▶ **What is being asked**:
Output only the lines below from the one containing "Nos éditos (31, 2418)" to the one containing "Brêve suivante (162, 173)", exactly as written, both ends kept.

((

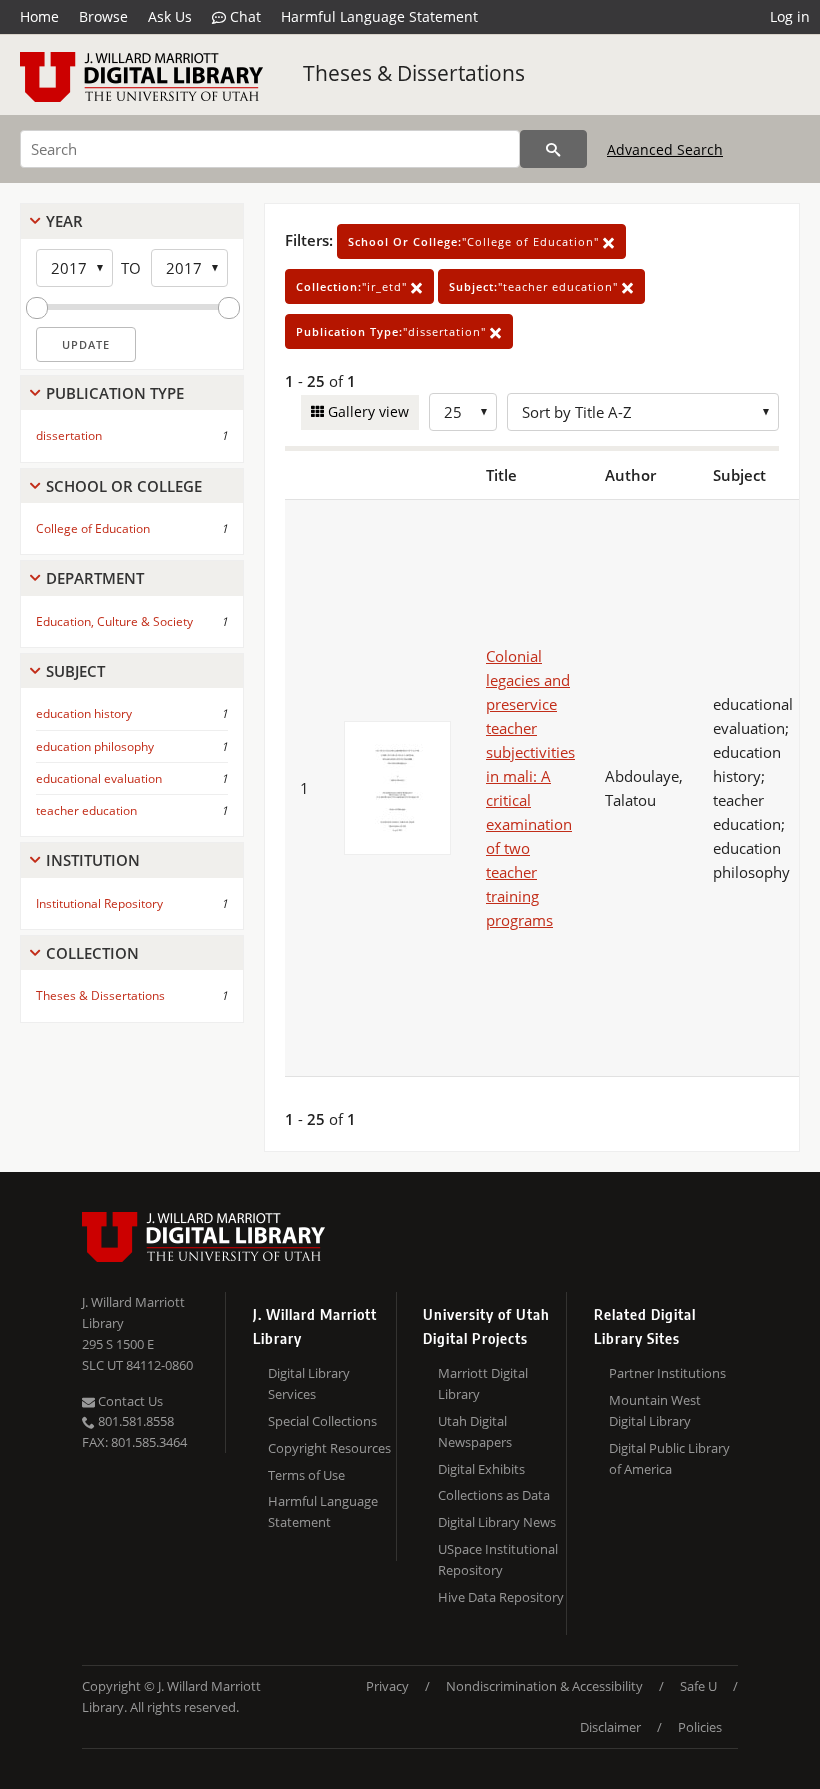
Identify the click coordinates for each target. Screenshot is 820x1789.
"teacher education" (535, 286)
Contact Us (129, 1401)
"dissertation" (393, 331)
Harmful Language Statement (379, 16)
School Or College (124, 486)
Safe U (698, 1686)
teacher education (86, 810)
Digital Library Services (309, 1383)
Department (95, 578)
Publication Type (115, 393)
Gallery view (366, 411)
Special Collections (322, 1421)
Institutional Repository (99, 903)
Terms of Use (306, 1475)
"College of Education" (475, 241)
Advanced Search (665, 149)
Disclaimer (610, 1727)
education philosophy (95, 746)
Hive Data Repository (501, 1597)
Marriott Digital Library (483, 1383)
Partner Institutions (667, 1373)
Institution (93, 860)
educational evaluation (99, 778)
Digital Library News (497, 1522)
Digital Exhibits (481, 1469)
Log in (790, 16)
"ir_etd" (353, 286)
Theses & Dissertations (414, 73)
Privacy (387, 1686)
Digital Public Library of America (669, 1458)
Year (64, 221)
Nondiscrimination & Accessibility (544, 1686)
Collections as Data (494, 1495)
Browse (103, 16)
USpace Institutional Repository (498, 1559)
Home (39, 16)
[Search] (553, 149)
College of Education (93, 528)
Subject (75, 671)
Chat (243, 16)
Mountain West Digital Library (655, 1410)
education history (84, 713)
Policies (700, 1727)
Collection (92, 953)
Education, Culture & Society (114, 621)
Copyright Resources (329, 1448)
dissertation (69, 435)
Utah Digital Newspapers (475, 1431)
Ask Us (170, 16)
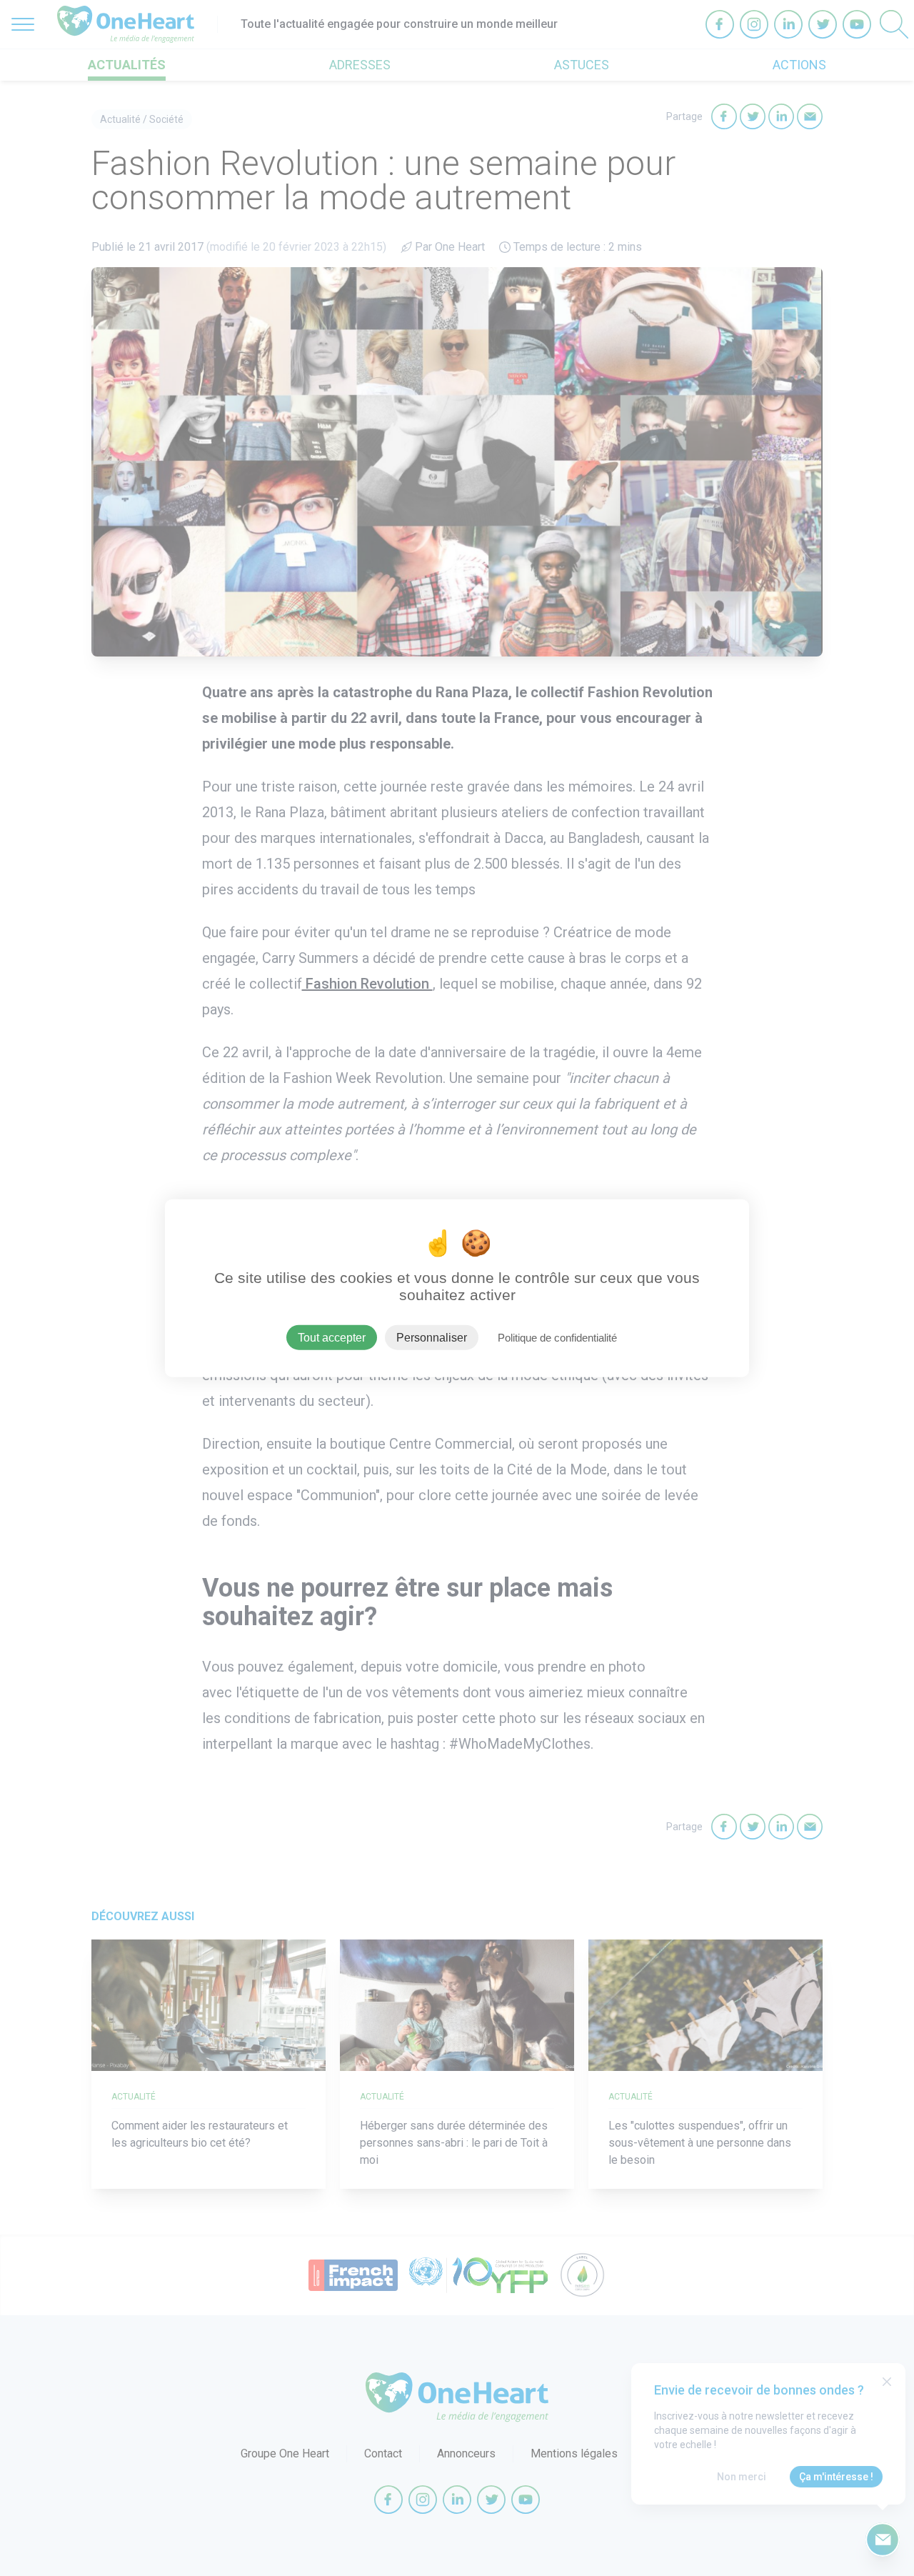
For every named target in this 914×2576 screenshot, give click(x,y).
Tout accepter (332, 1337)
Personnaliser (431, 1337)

))
((

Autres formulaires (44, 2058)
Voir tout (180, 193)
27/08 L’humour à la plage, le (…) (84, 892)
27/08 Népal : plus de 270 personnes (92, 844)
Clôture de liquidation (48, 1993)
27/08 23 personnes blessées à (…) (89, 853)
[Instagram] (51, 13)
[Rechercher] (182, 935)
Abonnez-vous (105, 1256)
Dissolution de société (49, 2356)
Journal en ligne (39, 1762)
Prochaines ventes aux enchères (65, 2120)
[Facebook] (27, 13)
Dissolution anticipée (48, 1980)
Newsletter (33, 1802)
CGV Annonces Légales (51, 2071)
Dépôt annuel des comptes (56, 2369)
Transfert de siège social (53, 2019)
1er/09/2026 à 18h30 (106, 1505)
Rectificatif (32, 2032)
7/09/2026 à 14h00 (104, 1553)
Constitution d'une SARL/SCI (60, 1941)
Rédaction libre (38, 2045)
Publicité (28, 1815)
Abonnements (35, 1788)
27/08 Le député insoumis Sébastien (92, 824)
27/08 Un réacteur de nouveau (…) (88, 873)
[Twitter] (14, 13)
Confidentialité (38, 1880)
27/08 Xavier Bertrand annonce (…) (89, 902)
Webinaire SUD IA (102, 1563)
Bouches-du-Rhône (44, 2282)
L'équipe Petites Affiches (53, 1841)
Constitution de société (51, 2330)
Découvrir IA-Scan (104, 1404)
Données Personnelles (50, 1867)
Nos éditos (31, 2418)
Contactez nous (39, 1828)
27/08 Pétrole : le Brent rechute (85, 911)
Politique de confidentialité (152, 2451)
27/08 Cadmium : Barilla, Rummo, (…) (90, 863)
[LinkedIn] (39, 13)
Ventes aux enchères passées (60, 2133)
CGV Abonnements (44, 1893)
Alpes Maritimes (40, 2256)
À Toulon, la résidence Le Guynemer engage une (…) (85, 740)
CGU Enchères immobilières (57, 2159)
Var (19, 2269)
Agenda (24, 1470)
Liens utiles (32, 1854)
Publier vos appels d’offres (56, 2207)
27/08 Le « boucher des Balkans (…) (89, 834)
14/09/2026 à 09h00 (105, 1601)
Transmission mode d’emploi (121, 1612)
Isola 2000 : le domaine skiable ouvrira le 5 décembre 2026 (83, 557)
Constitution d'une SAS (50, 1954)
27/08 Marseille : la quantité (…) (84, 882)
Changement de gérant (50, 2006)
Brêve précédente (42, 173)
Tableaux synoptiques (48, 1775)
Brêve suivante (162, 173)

))
((

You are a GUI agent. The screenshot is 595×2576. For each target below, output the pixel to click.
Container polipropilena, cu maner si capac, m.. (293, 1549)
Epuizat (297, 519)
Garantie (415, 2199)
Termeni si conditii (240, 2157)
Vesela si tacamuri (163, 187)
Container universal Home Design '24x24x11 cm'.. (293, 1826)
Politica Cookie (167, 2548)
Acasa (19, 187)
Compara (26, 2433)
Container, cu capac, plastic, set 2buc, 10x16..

))

▶ **Task answer**:
Nos éditos (31, 2418)
Contactez nous (39, 1828)
27/08 Pétrole : le Brent rechute (85, 911)
Politique de confidentialité (152, 2451)
27/08 Cadmium : Barilla, Rummo, (…) (90, 863)
[LinkedIn] (39, 13)
Ventes aux enchères passées (60, 2133)
CGV Abonnements (44, 1893)
Alpes Maritimes (40, 2256)
À Toulon, la résidence Le Guynemer engage une (…) (85, 740)
CGU Enchères immobilières (57, 2159)
Var (19, 2269)
Agenda (24, 1470)
Liens utiles (32, 1854)
Publier vos appels d’offres (56, 2207)
27/08 Le « boucher des Balkans (…) (89, 834)
14/09/2026 à 09h00 (105, 1601)
Transmission mode d’emploi (121, 1612)
Isola 2000 : le domaine skiable ouvrira le 5 décembre 2026 (83, 557)
Constitution d'une SAS (50, 1954)
27/08 Marseille : la quantité (…) (84, 882)
Changement de gérant (50, 2006)
Brêve précédente (42, 173)
Tableaux synoptiques (48, 1775)
Brêve suivante (162, 173)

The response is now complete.